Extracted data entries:
____

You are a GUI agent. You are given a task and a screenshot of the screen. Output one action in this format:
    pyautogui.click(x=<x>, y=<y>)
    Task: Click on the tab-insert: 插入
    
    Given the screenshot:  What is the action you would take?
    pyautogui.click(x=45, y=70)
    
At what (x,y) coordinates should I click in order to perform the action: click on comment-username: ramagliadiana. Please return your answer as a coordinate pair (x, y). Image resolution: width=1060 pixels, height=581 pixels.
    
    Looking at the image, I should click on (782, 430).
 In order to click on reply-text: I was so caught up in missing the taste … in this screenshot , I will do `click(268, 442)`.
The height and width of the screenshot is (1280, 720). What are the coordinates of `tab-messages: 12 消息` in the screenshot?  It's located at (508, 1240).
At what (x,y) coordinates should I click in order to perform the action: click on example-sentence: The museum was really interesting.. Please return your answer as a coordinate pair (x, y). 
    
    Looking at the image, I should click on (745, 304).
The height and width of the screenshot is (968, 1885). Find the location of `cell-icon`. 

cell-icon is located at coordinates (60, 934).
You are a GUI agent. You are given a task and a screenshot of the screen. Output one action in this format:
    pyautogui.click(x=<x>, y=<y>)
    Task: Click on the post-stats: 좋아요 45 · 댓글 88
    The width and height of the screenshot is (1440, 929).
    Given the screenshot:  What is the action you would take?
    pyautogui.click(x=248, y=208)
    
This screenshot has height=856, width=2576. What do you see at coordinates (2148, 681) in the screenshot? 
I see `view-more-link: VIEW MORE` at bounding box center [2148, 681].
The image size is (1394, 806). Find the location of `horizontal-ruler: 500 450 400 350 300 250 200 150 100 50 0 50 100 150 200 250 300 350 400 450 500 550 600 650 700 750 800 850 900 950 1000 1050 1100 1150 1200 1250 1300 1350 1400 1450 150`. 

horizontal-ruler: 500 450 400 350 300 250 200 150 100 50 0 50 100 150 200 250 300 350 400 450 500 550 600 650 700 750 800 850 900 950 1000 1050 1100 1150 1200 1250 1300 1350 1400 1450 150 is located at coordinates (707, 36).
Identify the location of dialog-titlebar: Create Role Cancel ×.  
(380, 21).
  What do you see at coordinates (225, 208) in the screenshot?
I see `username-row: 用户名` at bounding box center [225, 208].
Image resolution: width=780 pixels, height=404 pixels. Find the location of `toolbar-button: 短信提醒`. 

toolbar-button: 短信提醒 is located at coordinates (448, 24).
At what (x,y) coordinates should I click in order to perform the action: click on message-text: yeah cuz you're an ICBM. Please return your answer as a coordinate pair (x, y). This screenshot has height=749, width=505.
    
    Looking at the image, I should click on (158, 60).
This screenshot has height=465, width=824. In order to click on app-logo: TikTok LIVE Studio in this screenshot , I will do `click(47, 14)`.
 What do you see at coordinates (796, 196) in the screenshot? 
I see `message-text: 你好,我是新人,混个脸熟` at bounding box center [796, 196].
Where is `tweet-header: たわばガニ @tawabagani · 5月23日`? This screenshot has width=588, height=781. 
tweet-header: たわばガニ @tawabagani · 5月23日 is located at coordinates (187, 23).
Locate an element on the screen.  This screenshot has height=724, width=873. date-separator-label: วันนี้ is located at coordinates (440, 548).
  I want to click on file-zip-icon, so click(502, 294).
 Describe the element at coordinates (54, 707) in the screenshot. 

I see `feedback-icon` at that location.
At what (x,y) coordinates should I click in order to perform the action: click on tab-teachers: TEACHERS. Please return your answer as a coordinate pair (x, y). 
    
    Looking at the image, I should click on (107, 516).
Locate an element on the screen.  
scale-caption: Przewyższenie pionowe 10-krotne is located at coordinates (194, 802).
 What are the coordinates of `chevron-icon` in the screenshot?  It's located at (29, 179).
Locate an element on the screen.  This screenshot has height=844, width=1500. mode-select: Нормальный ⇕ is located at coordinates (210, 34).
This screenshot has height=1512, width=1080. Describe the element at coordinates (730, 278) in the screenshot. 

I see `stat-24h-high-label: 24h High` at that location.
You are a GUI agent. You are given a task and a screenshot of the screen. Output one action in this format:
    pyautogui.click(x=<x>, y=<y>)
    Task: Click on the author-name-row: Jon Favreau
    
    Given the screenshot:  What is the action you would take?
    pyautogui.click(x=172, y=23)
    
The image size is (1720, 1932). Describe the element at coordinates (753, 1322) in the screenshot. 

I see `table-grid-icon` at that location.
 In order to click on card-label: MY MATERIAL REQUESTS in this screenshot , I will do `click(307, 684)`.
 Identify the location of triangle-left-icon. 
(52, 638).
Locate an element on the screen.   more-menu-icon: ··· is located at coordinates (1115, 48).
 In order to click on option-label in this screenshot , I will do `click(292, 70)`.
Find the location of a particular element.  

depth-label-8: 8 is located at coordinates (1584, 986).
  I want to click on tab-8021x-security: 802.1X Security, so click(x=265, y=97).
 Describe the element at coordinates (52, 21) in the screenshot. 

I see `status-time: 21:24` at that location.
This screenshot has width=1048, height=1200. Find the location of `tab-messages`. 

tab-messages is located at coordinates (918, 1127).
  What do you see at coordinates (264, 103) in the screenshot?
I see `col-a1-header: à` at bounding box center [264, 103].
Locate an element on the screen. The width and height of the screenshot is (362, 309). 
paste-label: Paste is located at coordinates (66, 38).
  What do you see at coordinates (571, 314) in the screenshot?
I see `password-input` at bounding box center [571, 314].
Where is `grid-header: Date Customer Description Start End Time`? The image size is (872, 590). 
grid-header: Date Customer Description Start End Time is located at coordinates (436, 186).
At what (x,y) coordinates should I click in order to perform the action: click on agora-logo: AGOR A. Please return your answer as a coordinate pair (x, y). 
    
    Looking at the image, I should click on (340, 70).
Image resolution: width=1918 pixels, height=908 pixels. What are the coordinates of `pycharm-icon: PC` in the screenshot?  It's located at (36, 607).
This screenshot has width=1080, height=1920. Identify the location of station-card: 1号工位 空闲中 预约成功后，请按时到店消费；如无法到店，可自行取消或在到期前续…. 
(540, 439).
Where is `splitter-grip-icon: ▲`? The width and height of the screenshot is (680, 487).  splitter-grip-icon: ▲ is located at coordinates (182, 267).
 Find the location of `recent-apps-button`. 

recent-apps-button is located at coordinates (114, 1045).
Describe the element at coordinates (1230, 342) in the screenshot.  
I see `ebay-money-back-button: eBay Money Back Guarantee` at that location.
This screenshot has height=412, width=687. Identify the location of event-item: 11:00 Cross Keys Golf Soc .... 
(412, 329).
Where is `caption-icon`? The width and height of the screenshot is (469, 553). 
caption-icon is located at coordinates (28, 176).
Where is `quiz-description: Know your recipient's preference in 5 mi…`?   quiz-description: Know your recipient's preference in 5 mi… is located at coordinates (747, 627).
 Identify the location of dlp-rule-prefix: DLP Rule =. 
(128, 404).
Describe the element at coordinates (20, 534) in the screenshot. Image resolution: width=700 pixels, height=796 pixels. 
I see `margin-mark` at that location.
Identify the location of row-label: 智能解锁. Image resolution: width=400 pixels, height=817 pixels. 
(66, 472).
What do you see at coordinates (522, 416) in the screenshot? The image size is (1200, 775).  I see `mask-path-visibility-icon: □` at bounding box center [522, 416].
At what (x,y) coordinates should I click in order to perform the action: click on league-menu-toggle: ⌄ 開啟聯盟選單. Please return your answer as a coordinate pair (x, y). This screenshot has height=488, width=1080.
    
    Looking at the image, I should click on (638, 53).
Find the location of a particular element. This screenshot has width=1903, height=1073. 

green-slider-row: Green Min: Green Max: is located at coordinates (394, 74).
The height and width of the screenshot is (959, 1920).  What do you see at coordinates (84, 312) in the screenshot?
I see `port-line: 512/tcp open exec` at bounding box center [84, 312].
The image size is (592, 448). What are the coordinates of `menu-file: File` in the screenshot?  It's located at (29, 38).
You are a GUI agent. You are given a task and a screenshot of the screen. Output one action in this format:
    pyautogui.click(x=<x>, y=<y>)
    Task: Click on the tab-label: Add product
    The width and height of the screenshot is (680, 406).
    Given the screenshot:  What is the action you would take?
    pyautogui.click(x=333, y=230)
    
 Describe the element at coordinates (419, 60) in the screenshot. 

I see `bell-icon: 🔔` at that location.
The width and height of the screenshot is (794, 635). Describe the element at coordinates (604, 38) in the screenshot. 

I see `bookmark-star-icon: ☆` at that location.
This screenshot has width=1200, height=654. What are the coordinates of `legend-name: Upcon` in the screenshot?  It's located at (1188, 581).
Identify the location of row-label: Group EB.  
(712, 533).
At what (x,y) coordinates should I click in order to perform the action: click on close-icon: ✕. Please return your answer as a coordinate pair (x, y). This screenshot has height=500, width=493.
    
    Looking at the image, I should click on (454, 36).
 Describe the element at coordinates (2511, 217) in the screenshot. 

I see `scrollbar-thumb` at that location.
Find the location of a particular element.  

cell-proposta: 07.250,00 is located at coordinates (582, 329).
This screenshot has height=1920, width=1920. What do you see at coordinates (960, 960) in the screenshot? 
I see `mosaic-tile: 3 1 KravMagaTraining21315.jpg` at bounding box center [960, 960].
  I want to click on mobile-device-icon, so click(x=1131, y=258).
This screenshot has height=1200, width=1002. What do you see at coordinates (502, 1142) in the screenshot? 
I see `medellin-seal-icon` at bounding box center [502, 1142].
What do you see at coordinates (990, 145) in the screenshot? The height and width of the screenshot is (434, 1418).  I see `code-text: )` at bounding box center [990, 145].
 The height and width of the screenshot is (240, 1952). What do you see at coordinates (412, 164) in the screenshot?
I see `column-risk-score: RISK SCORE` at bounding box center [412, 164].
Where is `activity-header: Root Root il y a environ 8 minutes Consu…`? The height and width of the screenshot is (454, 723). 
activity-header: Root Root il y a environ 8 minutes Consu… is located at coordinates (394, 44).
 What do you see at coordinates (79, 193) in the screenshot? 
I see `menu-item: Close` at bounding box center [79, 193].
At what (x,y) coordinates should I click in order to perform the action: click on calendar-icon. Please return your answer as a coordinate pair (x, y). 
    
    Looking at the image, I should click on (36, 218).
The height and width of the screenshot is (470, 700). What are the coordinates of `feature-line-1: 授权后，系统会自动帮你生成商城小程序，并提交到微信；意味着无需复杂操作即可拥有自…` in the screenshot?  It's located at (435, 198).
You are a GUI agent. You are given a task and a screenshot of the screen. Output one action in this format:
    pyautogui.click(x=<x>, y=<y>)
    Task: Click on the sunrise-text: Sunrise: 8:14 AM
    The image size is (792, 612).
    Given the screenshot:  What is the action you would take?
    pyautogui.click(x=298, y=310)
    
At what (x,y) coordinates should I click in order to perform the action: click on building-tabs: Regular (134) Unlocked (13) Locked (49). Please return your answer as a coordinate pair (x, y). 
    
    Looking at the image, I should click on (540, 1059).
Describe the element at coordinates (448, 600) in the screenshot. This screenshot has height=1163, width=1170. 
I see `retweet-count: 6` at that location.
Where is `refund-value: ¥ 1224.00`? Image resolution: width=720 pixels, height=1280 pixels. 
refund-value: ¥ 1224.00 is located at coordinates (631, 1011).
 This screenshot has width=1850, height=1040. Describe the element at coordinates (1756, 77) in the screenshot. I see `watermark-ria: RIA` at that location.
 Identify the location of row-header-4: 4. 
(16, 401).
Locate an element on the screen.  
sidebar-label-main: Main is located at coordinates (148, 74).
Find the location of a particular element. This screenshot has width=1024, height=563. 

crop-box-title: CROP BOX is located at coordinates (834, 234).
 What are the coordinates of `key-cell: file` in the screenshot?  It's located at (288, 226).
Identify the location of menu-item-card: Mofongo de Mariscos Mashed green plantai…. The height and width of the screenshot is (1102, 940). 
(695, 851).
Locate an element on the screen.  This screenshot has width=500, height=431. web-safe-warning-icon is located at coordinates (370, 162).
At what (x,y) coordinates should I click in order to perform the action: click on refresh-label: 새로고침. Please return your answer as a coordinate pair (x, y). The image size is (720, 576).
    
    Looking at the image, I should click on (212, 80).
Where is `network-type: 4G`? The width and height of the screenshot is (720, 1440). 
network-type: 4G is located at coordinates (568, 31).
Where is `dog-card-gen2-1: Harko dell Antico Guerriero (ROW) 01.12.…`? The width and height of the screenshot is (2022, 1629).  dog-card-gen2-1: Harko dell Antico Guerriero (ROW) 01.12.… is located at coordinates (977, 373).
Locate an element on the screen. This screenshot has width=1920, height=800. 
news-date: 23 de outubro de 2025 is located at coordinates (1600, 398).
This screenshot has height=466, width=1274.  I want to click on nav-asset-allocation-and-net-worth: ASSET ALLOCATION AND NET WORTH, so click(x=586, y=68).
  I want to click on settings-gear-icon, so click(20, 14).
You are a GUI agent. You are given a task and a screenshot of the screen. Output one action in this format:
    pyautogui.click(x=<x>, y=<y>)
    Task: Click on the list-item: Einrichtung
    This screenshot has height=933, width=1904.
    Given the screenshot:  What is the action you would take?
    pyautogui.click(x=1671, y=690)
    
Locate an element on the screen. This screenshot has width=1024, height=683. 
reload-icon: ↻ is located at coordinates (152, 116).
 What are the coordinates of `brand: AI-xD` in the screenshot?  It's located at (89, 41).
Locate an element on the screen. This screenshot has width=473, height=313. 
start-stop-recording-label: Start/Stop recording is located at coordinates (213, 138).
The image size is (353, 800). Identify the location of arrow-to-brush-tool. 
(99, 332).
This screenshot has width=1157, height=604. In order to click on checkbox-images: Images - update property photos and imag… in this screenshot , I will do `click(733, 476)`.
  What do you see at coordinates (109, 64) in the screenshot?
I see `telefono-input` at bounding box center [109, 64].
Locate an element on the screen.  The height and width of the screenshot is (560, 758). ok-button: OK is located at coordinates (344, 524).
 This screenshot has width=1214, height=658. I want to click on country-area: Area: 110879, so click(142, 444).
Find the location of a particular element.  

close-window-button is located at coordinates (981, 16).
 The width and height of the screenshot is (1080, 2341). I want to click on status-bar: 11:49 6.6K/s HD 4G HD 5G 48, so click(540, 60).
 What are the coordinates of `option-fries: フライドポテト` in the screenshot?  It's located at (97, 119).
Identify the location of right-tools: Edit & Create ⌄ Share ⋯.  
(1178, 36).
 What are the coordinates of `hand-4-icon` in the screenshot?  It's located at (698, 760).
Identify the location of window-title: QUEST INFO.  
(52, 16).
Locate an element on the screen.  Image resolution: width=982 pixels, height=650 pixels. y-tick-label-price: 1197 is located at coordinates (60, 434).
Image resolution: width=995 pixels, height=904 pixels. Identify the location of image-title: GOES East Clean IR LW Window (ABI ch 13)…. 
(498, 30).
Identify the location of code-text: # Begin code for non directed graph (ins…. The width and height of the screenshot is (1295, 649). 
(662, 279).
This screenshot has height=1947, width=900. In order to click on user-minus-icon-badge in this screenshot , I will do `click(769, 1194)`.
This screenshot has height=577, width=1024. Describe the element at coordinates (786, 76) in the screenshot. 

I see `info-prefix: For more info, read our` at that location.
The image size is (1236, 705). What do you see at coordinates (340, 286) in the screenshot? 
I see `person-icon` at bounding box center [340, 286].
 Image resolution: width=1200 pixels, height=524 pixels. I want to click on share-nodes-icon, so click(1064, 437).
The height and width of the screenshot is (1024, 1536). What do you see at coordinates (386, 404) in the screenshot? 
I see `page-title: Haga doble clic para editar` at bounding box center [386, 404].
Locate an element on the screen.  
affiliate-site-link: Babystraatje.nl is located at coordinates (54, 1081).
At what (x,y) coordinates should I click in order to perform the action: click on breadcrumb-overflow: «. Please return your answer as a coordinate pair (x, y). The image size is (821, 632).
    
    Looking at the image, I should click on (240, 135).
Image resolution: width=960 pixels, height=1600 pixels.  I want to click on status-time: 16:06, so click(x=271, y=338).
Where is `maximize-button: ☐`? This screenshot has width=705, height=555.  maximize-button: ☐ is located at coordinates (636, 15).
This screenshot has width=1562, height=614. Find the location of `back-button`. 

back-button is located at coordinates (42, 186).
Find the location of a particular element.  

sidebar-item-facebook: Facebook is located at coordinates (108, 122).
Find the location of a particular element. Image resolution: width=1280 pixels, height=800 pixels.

____

Directions for this task: From the records above, extract each line that contains the string "value" and reproduce those lines unaltered.

Answer section:
Where is `refund-value: ¥ 1224.00`? Image resolution: width=720 pixels, height=1280 pixels. 
refund-value: ¥ 1224.00 is located at coordinates (631, 1011).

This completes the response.